日本の次世代大型ロケット「H3」初号機が、予定の直前に異常を検知し打ち上げを中止したことについて、宇宙航空研究開発機構(JAXA)は22日、検知された異常は、第1段ロケットの主エンジンLE9に電源を供給する電気回路で電圧が数秒間にわたり、ゼロになる現象だったと明らかにした。文部科学省の有識者委員会で報告した。
電源供給のための回路がつながっている第1段ロケットの制御システム内で、電気の流れを接続、切断する半導体スイッチの不具合の影響で起きた可能性が高いとみている。今後、さらに詳細な原因調査を行って必要な対策を実施。3月10日までの打ち上げを目指すという。

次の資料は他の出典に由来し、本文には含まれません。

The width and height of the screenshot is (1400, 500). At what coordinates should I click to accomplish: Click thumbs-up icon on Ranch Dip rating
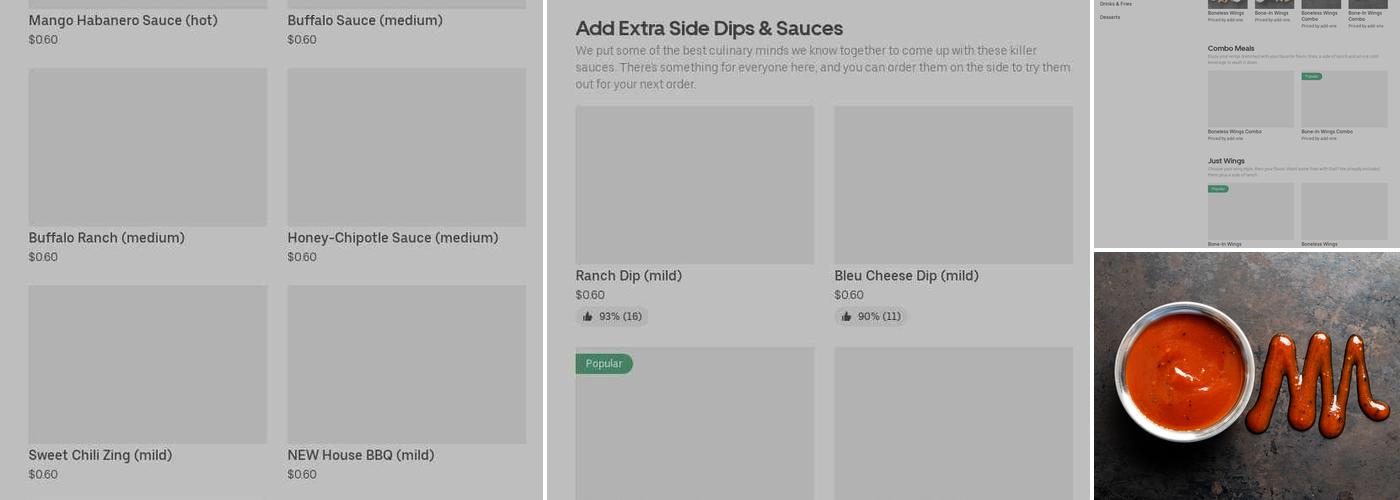pos(588,317)
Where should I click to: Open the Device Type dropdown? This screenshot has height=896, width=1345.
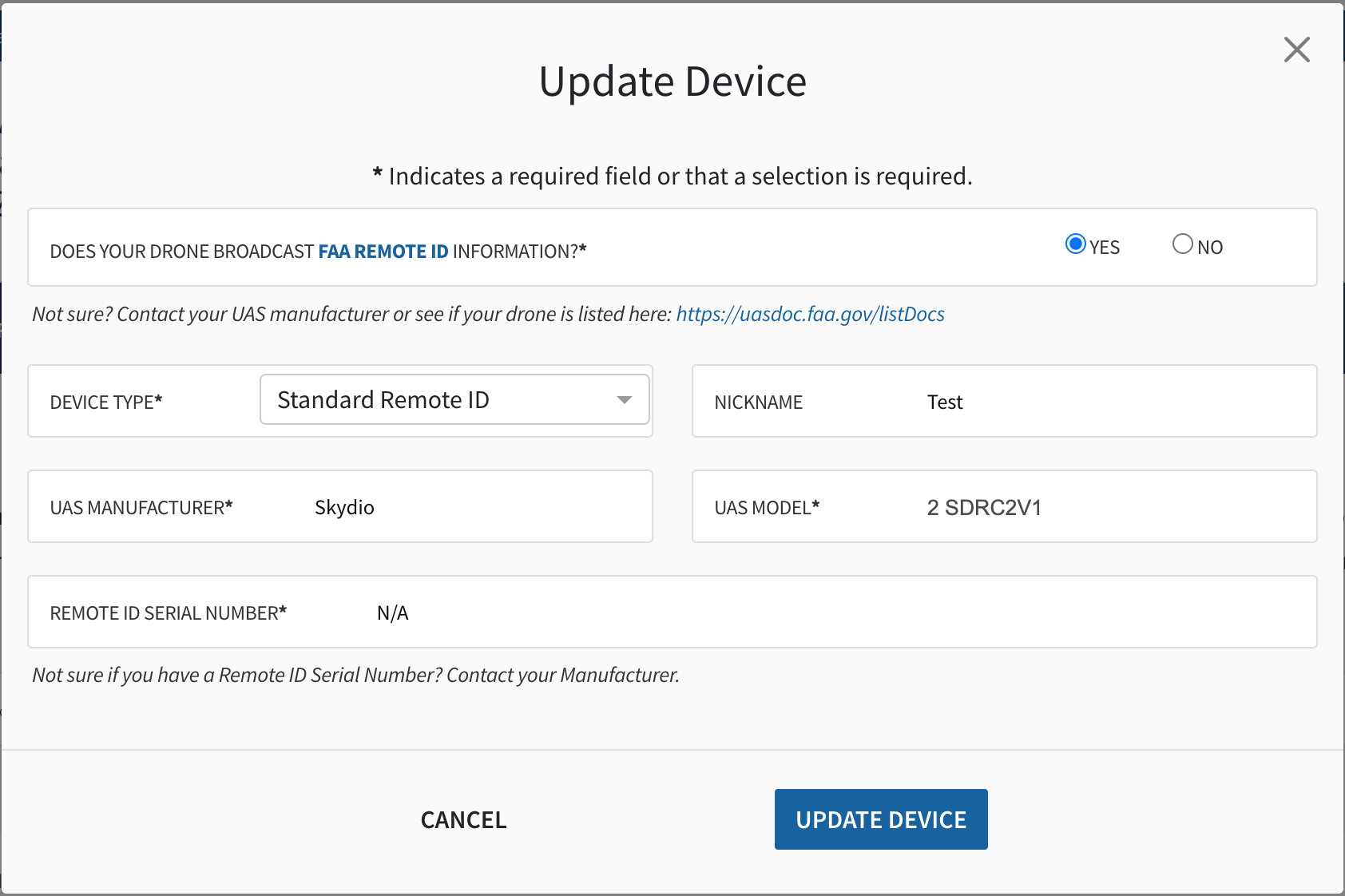(x=454, y=399)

JAXAによると、初号機は今月17日午前、打ち上げの約6・3秒前に主エンジンに点火したが、直後に第1段ロケットの制御システムが、主エンジンへの電源供給回路の電圧がゼロになっていると検知。次の段階である、推力補助用の固体ロケットブースターの点火信号の発信を自動停止して、打ち上げを中止した。
電源供給回路の異常の原因は、制御回路内の半導体スイッチの不具合が影響を与えた可能性が高いというところまで絞り込んだという。今後は、さらに詳細な原因調査を行い、必要な対策を実施する。